*Requirement:*
Only the lines from the one containing "2025 (291, 1208)" to the end of the material are to be copied, exactly and in full; images stay out.

*Provided records:*
^^^^^^^^^^^^^^^^

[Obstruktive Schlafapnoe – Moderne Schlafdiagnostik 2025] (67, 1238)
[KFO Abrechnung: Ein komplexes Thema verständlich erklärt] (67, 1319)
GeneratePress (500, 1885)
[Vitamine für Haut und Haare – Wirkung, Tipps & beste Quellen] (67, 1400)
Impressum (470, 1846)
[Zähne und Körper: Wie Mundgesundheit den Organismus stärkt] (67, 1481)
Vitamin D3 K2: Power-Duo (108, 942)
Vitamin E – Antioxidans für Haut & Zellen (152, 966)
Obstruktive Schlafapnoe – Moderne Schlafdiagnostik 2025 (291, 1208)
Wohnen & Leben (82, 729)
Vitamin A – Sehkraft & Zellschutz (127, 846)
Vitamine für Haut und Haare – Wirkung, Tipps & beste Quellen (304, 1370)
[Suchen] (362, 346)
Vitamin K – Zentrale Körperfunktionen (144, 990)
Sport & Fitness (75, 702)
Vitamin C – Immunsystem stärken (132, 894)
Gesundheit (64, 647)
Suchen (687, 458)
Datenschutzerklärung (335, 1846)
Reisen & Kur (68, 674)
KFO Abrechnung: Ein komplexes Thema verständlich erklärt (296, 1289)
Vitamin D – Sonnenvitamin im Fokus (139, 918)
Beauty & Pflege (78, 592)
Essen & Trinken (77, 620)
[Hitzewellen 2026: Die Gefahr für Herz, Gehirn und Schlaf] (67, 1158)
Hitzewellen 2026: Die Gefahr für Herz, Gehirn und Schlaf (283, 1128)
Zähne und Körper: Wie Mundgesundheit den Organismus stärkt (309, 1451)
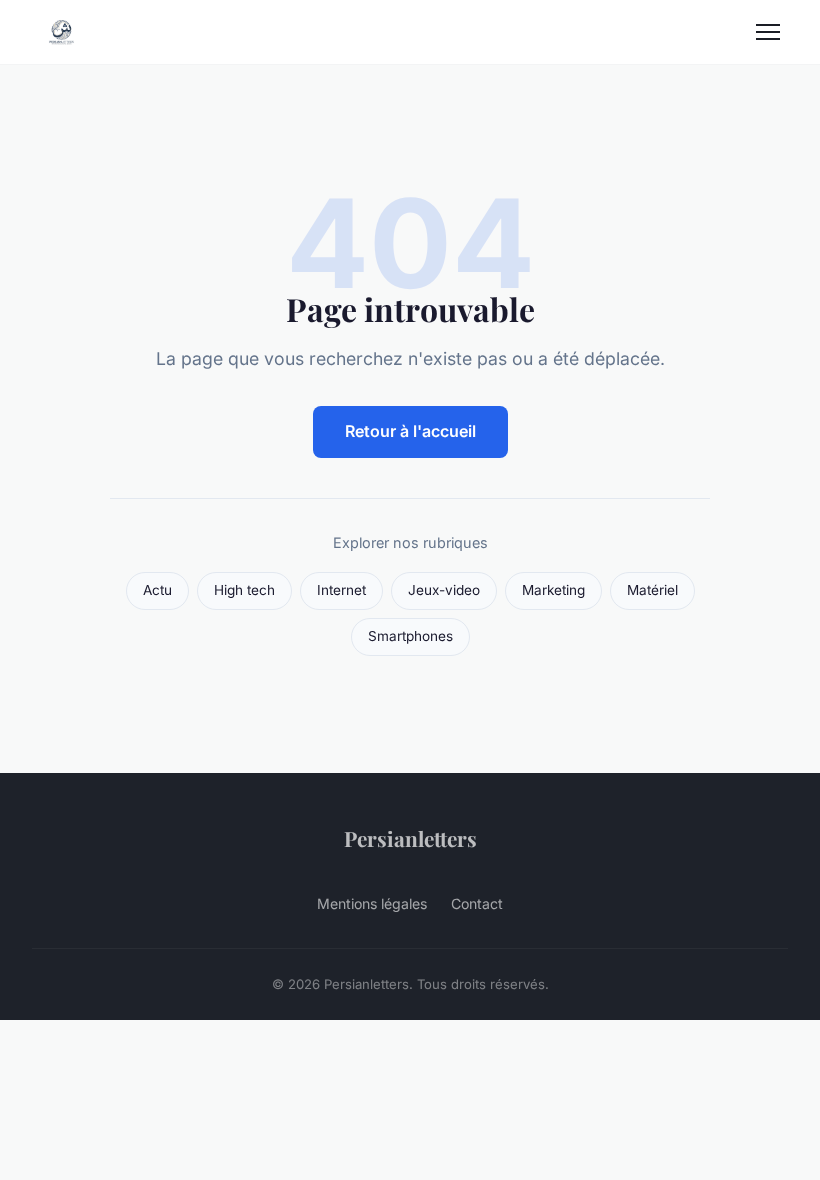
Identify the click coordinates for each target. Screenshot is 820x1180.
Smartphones (410, 636)
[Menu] (768, 32)
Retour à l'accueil (410, 431)
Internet (341, 590)
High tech (244, 590)
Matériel (652, 590)
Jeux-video (444, 590)
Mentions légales (372, 903)
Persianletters (410, 838)
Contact (477, 903)
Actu (157, 590)
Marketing (553, 590)
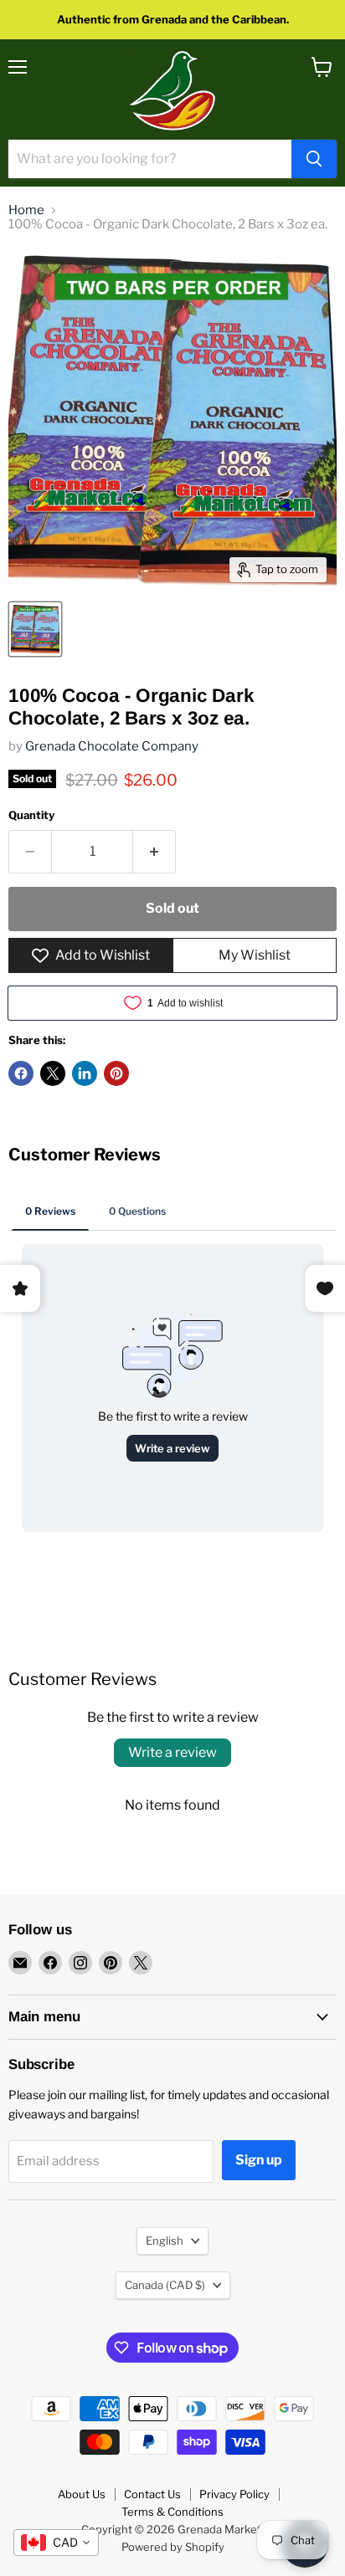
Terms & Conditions (172, 2511)
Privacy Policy (234, 2494)
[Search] (314, 159)
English (164, 2240)
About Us (82, 2494)
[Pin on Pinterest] (116, 1073)
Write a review (172, 1752)
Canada (165, 2285)
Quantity (31, 815)
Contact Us (152, 2494)
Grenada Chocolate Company (111, 746)
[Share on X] (52, 1073)
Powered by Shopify (172, 2546)
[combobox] (56, 2542)
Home (26, 210)
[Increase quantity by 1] (154, 851)
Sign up (258, 2160)
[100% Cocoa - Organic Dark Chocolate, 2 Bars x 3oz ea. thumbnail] (35, 629)
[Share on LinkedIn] (84, 1073)
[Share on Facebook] (20, 1073)
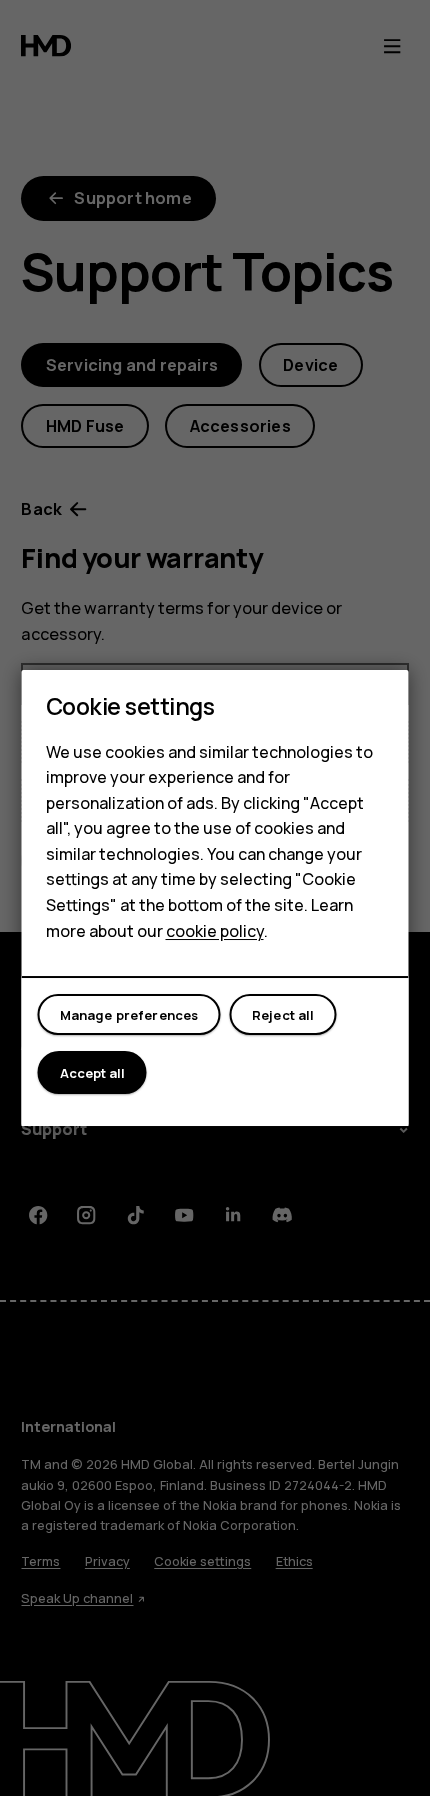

^^^^^^^^^^^^^^^^

*Result for this task:*
Obstruktive Schlafapnoe – Moderne Schlafdiagnostik 2025 (291, 1208)
Wohnen & Leben (82, 729)
Vitamin A – Sehkraft & Zellschutz (127, 846)
Vitamine für Haut und Haare – Wirkung, Tipps & beste Quellen (304, 1370)
[Suchen] (362, 346)
Vitamin K – Zentrale Körperfunktionen (144, 990)
Sport & Fitness (75, 702)
Vitamin C – Immunsystem stärken (132, 894)
Gesundheit (64, 647)
Suchen (687, 458)
Datenschutzerklärung (335, 1846)
Reisen & Kur (68, 674)
KFO Abrechnung: Ein komplexes Thema verständlich erklärt (296, 1289)
Vitamin D – Sonnenvitamin im Fokus (139, 918)
Beauty & Pflege (78, 592)
Essen & Trinken (77, 620)
[Hitzewellen 2026: Die Gefahr für Herz, Gehirn und Schlaf] (67, 1158)
Hitzewellen 2026: Die Gefahr für Herz, Gehirn und Schlaf (283, 1128)
Zähne und Körper: Wie Mundgesundheit den Organismus stärkt (309, 1451)
Identify the click coordinates for each target. Screenshot is 820x1180.
Smartphones (410, 636)
[Menu] (768, 32)
Retour à l'accueil (410, 431)
Internet (341, 590)
High tech (244, 590)
Matériel (652, 590)
Jeux-video (444, 590)
Mentions légales (372, 903)
Persianletters (410, 838)
Contact (477, 903)
Actu (157, 590)
Marketing (553, 590)
Terms & Conditions (172, 2511)
Privacy Policy (234, 2494)
[Search] (314, 159)
English (164, 2240)
About Us (82, 2494)
[Pin on Pinterest] (116, 1073)
Write a review (172, 1752)
Canada (165, 2285)
Quantity (31, 815)
Contact Us (152, 2494)
Grenada Chocolate Company (111, 746)
[Share on X] (52, 1073)
Powered by Shopify (172, 2546)
[combobox] (56, 2542)
Home (26, 210)
[Increase quantity by 1] (154, 851)
Sign up (258, 2160)
[100% Cocoa - Organic Dark Chocolate, 2 Bars x 3oz ea. thumbnail] (35, 629)
[Share on LinkedIn] (84, 1073)
[Share on Facebook] (20, 1073)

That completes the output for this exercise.